The New York Times. Time magazine. The Sydney Morning Herald. CNN. ABC News. These are just a few of the media outlets that have recently theorized, uncritically, that Charlie Sheen may have bipolar disorder. It’s odd. How do the journalists know?

As far as we know, no treating doctor has ever diagnosed Sheen with bipolar disorder. Sheen has never said he has bipolar disorder. He has never been hospitalized in a psychiatric facility (whether for “exhaustion” or anything else). His wives and ex-wives and girlfriends and porn stars have never invoked mental illness as a reason for his behavior. (On the contrary, they’ve pretty much just called him a loser.) Yet the assertion is now everywhere you look. Sheen has been doing stupid, spoiled-child things for years now. Like a well-loved but mischievous altar boy (or Marmaduke), he has been repeatedly forgiven. His TV show makes a lot of money for a lot of people, and it’s important to separate the art (ahem) from the artist.

But his recent behavior finally served as the Gladwellian tipping point. Sheen turned so unpleasant, so destructive and so nasty that he lost his job and alienated half the globe. He became a laughingstock and object of derision. And that’s when the media—from England to Edmonton—went with the theory of mental illness: How could he be such an arrogant, egomaniac otherwise?

Having made a bad name for addicts for many years now, Sheen’s case now makes a bad name for bipolar people by associating us with a guy who is, quite possibly, the biggest schmuck in show business.

Last week, Inquirer TV columnist Jonathan Storm, under the headline “Charlie Sheen needs help, not platforms to encourage his disease,” wrote: “I like a celebrity meltdown as much as the next guy, but the saga of Charlie Sheen is getting sad, especially for those who have any experience with bipolar disorder, or manic depression.”

I was hoping to read something substantial to back up this connection between Sheen and the disorder. Instead, Storm wrote: “I’m no doctor and have never played one on TV, and my arm-chair diagnosis may be wrong, but …”

I’ve been an editor for many years, and I have two concerns with that sentence. One is that “armchair” doesn’t need to be hyphenated. The other is that “I may be wrong, but … ” just doesn’t work well as a dependent clause in journalism, even in the increasingly gloppy context of 21st-century journalism.

Storm goes on to say that his point—that Sheen needs help—is more important than specifics: “[Sheen’s symptoms] may be caused by addiction or some other brain malfunction and not bipolar disorder. It doesn’t matter.”

Yet it matters a great deal. Between the headline and the conclusion, the column is about bipolar disorder. To invoke the illness in the absence of facts is damaging.

Not to Sheen, of course. He damaged his rep without Storm’s help for most of his adult life. But it’s damaging to those of us who fight every day to educate people, to retool their expectations, to battle against the stigma that mental illness imposes. People who deal with mania are assumed by many to be unpredictable people with checkered lives, whose best hope is a degraded hardscrabble survival and then an early death.

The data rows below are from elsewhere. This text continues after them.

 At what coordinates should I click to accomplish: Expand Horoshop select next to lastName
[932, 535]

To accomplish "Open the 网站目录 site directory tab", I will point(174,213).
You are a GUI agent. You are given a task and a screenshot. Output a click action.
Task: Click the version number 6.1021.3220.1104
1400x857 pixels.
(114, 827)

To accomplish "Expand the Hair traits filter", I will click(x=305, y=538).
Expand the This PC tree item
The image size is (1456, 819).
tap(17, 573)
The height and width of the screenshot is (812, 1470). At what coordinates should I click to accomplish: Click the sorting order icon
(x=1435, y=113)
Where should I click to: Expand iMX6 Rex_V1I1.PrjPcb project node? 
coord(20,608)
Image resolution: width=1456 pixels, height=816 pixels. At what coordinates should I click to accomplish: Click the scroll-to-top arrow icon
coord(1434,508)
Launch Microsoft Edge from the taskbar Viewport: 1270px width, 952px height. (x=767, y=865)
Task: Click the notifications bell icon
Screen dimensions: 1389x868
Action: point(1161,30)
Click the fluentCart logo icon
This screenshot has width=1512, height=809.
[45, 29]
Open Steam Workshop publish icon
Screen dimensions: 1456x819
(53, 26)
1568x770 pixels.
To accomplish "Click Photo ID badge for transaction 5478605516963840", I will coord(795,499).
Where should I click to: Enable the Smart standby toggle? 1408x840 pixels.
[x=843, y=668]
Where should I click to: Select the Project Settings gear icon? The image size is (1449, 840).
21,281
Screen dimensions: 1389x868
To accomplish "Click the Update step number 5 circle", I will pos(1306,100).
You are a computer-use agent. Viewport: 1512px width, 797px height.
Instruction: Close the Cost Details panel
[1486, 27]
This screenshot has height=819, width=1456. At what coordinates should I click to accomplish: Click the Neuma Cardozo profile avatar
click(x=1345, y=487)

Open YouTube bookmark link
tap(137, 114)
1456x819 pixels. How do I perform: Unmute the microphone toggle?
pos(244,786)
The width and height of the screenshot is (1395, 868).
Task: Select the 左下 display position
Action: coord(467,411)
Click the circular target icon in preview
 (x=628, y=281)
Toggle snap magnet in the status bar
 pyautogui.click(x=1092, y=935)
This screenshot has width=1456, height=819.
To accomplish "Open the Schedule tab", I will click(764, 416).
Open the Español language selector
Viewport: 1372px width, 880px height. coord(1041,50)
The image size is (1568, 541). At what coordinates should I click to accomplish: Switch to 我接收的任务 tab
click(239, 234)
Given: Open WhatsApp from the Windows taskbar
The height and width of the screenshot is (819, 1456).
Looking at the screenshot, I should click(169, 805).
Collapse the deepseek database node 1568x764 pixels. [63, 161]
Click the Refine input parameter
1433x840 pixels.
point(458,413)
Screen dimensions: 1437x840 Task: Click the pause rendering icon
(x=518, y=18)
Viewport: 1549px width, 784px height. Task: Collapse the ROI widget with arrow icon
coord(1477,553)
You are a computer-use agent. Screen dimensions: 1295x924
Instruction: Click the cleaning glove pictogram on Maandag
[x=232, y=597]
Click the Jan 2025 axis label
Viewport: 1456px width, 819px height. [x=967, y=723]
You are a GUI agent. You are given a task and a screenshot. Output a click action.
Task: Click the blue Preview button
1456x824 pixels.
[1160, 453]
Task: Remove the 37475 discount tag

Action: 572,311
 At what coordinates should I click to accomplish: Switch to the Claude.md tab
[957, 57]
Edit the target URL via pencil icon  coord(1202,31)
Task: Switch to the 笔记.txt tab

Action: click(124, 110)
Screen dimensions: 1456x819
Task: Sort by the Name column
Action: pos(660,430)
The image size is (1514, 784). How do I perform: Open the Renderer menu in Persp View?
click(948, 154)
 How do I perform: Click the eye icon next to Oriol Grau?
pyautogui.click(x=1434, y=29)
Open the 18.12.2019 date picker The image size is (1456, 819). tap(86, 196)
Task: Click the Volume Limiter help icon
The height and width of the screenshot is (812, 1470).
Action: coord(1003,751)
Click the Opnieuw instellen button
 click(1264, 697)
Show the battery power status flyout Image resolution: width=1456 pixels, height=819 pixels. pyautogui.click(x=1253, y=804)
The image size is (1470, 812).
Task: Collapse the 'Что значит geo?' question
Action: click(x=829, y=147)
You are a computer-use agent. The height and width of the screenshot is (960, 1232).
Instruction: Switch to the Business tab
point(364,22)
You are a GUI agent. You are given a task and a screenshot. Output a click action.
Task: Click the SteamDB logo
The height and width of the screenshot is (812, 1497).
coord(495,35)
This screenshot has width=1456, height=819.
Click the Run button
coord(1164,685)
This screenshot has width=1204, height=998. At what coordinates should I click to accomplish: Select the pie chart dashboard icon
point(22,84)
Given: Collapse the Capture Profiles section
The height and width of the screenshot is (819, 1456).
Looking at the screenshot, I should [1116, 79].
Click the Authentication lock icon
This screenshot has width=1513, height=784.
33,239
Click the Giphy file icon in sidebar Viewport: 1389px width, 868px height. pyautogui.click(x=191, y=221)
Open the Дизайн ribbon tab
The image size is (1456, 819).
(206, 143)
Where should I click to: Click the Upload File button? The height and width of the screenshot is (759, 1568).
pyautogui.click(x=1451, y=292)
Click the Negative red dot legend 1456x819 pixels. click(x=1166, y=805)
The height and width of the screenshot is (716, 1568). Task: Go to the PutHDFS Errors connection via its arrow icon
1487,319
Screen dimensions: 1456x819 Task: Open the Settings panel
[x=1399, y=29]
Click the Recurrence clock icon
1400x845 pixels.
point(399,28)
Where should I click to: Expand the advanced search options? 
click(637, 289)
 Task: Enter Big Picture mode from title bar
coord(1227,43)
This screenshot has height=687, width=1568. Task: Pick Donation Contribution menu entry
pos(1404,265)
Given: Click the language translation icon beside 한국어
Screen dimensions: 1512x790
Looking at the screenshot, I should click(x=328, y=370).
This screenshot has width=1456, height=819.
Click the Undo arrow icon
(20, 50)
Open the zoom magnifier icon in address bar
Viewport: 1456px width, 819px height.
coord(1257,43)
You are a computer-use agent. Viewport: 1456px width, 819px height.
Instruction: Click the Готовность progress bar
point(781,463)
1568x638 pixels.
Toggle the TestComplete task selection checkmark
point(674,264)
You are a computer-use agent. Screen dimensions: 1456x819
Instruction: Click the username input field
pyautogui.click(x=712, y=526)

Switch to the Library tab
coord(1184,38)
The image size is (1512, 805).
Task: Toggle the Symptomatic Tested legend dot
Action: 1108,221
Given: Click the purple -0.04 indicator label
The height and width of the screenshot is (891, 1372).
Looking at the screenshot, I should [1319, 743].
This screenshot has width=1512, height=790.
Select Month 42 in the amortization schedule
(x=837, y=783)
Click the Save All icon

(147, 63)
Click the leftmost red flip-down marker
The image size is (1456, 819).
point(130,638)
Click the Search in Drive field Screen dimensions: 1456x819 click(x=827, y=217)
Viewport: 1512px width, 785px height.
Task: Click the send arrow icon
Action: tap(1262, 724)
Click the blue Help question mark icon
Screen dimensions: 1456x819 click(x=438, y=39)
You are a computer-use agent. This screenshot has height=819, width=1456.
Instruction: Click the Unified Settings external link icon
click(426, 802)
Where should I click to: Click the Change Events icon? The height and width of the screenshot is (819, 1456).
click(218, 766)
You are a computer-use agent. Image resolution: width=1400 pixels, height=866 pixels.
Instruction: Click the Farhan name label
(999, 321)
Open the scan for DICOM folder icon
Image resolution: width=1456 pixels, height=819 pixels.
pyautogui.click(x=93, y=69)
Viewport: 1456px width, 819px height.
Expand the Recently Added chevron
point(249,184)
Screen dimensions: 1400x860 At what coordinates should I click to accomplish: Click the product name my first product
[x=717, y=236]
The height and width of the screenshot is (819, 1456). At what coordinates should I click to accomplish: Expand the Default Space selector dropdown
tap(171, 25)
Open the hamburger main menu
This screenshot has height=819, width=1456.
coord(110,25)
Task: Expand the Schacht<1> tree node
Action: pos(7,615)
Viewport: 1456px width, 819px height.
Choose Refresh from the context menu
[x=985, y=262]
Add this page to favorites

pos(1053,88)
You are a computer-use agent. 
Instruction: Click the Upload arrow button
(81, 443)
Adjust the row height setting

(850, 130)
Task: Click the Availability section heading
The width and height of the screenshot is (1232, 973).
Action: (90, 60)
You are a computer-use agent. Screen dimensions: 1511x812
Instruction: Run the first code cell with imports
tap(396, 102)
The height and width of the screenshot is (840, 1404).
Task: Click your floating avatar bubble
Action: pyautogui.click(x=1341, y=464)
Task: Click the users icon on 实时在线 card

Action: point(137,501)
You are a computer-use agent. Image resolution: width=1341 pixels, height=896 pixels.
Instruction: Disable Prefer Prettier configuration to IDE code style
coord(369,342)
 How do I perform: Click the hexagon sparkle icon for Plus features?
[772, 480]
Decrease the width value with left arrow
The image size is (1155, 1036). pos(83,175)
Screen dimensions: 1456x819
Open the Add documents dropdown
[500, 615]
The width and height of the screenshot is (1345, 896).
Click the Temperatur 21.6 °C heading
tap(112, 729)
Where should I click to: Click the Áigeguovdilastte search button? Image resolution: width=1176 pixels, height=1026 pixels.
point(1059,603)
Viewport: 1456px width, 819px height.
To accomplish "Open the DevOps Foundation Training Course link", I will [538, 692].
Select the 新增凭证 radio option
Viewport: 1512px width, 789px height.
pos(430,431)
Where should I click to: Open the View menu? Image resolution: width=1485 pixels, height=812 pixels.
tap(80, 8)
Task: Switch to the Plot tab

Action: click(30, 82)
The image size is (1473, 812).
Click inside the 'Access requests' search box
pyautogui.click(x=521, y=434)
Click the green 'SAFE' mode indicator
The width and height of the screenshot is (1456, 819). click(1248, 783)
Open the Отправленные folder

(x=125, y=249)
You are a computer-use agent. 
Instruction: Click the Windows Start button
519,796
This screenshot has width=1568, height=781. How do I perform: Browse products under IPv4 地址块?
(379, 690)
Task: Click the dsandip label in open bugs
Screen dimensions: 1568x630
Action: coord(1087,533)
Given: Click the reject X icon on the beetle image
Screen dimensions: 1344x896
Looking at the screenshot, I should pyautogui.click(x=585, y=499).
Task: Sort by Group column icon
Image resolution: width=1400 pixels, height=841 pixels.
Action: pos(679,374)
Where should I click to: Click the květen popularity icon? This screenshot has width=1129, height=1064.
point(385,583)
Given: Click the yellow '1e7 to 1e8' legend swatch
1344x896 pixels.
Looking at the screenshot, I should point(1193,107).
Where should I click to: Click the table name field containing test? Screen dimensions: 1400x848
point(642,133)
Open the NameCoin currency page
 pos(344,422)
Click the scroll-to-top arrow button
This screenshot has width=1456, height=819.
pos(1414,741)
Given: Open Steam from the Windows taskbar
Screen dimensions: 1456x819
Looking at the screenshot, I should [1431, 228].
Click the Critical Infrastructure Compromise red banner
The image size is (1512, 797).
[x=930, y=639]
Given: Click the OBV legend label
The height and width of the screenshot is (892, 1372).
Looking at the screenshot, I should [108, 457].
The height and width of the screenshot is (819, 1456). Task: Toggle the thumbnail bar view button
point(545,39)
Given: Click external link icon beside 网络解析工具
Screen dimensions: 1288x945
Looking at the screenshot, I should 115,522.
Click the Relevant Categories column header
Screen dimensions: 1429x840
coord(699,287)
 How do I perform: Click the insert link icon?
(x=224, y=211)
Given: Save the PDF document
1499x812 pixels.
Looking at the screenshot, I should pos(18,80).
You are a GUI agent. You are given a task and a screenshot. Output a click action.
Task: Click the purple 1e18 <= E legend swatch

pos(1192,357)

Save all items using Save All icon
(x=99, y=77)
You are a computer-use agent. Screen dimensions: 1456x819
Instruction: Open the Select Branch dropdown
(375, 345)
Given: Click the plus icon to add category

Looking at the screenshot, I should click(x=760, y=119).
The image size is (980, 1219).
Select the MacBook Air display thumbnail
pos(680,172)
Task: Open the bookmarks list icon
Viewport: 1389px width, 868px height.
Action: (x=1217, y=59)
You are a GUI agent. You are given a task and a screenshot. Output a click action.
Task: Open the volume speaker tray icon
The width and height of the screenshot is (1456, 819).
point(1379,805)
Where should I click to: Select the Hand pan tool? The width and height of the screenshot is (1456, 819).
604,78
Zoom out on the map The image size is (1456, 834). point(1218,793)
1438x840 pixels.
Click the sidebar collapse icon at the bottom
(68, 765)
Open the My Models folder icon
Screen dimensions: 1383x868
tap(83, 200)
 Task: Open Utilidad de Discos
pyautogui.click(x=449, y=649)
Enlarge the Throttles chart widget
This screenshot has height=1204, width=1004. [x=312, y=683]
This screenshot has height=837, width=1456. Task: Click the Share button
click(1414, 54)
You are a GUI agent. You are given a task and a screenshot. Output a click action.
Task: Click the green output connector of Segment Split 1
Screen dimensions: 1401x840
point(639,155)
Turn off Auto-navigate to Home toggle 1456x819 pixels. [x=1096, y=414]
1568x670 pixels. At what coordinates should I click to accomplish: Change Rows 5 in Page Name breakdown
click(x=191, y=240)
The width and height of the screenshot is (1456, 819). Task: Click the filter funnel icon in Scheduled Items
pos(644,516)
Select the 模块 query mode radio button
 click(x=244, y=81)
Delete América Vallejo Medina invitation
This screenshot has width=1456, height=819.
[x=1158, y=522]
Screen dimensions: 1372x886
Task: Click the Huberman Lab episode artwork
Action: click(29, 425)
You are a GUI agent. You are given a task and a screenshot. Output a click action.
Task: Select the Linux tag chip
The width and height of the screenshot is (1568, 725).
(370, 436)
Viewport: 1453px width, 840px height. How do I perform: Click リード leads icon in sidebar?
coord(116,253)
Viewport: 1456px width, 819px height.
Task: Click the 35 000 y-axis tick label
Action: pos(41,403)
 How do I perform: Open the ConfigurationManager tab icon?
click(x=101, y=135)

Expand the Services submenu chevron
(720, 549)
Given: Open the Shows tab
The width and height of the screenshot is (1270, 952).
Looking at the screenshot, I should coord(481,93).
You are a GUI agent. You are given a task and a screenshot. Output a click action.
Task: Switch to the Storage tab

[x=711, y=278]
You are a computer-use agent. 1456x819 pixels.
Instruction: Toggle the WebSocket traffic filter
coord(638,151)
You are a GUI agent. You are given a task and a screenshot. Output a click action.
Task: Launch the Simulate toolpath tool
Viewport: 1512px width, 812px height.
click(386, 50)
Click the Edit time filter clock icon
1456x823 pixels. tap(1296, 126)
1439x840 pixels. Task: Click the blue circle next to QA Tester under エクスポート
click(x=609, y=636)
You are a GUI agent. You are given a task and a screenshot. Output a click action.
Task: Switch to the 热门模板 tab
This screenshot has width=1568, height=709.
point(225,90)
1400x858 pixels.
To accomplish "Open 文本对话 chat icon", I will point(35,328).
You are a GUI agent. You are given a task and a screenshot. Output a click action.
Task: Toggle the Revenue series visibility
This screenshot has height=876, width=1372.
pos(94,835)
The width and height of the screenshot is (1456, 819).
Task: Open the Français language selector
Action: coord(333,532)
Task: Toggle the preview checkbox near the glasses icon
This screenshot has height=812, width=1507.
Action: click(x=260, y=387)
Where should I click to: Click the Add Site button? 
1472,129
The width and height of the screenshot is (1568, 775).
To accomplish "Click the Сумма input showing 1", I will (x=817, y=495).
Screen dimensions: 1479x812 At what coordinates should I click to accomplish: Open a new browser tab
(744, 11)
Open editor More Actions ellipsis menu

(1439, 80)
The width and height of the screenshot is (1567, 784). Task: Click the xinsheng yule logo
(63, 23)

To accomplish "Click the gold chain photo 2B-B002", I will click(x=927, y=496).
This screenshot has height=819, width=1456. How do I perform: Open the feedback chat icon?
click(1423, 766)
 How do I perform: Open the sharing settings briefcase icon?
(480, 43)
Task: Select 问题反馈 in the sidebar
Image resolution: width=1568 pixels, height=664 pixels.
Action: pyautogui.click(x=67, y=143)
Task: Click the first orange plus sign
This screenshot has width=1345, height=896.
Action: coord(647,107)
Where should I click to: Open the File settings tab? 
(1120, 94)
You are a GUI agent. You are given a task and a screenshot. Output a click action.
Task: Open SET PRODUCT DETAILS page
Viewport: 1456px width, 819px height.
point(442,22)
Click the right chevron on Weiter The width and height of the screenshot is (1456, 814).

Seriously. I have heard these things.

Storm has apparently drunk this particular Kool-Aid, as his final paragraph describes a colleague with bipolar disorder. “With medication,” Storm writes, “he went years and years living a normal, if not quite so exciting, life, until the disease eventually got the best of him. His behavior became grandiose, erratic and inappropriate and undermined not just his career, but his health. He died alone.”

Wow. Pretty devastating stuff. If I had just been diagnosed, I would read that and crumble. Even now, I read it with discomfort. Is that person representing me? I am living a normal and exciting life. But will I get sick again? Will I die alone? What about my dog? Won’t she be there, begging for treats?

Lao-tzu, in The Way of Lao-tzu, writes: “To know that you do not know is the best. To pretend to know when you do not know is a disease.” Lao-tzu didn’t say which disease. But I hope it wasn’t bipolar.